▸ Task item: Check every line of the entries below for the word "computer", and copy the ones that have it.

▸ Task material:
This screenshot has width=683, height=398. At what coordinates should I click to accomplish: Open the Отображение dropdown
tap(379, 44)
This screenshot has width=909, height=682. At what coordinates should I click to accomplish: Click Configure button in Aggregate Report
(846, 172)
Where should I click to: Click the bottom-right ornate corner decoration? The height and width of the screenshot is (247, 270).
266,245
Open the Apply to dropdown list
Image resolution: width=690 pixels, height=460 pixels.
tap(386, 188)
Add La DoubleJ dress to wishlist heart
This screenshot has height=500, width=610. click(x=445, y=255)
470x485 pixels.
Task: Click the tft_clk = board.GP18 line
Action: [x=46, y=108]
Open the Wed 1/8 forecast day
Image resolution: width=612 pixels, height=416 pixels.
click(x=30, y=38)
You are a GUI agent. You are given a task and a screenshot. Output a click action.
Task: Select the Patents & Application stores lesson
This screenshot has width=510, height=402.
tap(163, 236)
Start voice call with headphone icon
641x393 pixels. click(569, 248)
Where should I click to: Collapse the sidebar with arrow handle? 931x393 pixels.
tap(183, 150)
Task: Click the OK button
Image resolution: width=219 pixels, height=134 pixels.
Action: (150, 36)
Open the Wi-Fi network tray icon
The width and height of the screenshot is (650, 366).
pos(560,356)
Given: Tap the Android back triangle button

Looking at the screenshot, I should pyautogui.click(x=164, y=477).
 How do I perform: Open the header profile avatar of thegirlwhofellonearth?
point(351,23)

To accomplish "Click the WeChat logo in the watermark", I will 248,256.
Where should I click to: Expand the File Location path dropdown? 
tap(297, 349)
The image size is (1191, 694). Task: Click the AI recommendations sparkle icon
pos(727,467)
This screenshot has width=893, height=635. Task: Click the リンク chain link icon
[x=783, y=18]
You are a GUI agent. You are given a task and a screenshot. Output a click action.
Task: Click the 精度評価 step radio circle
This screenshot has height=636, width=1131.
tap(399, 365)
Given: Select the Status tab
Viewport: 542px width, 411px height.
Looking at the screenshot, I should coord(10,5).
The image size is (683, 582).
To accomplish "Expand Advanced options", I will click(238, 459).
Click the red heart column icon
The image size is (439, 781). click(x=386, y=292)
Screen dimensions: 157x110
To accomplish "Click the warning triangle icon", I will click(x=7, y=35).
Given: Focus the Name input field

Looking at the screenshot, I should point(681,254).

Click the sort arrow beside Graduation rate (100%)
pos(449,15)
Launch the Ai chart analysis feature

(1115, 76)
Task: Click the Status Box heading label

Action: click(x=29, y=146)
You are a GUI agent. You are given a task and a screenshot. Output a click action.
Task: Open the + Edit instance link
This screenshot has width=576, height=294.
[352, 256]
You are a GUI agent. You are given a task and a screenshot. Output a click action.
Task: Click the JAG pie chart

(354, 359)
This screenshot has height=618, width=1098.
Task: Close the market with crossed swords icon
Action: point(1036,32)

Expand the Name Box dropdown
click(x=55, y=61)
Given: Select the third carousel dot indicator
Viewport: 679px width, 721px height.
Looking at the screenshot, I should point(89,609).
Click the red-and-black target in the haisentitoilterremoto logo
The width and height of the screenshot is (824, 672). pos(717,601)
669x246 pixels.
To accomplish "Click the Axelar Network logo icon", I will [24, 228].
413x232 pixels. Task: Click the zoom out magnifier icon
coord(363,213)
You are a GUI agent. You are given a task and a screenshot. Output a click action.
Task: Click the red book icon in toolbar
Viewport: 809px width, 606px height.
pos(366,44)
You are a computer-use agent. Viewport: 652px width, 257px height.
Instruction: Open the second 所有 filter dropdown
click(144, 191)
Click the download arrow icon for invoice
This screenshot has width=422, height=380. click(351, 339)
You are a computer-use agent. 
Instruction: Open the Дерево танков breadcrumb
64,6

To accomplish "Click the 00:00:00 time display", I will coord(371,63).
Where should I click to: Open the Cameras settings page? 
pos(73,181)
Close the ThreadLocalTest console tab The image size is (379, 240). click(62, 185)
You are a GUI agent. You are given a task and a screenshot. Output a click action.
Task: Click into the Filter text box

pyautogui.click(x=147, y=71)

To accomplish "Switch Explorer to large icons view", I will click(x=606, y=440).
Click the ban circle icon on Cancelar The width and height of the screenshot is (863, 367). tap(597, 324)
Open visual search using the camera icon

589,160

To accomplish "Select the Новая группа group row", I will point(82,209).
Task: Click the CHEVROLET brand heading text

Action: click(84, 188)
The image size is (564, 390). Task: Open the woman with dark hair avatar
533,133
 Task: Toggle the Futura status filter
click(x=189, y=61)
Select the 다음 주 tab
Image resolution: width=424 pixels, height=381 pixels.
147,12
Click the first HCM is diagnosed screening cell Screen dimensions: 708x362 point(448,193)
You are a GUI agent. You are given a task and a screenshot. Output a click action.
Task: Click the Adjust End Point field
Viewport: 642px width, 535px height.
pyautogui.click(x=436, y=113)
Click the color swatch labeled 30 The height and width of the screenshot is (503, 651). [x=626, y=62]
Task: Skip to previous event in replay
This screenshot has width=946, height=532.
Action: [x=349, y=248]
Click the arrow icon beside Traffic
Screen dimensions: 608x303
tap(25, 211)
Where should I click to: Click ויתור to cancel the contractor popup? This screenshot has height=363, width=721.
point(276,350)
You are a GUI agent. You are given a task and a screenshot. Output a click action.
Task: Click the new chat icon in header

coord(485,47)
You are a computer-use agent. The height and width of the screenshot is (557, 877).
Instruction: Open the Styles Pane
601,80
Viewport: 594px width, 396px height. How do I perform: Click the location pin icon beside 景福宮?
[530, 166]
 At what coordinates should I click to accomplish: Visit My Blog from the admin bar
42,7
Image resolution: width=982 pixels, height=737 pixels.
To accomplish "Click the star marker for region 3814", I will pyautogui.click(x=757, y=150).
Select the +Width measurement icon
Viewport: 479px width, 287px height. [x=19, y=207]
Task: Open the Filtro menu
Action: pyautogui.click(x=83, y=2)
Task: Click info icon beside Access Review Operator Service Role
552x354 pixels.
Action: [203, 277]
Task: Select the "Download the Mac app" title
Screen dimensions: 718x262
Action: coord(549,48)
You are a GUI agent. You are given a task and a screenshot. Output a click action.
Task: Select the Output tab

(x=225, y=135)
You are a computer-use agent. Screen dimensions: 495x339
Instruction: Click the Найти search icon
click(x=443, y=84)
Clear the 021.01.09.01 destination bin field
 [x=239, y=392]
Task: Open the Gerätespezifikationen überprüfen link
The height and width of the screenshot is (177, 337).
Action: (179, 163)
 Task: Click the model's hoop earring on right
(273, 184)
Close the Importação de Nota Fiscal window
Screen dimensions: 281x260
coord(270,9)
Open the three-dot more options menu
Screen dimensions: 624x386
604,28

▸ Output for this task:
You are a computer-use agent. Viewport: 652px width, 257px height.
You are a computer-use agent. 
You are a computer-use agent. The height and width of the screenshot is (557, 877).
You are a computer-use agent. Screen dimensions: 495x339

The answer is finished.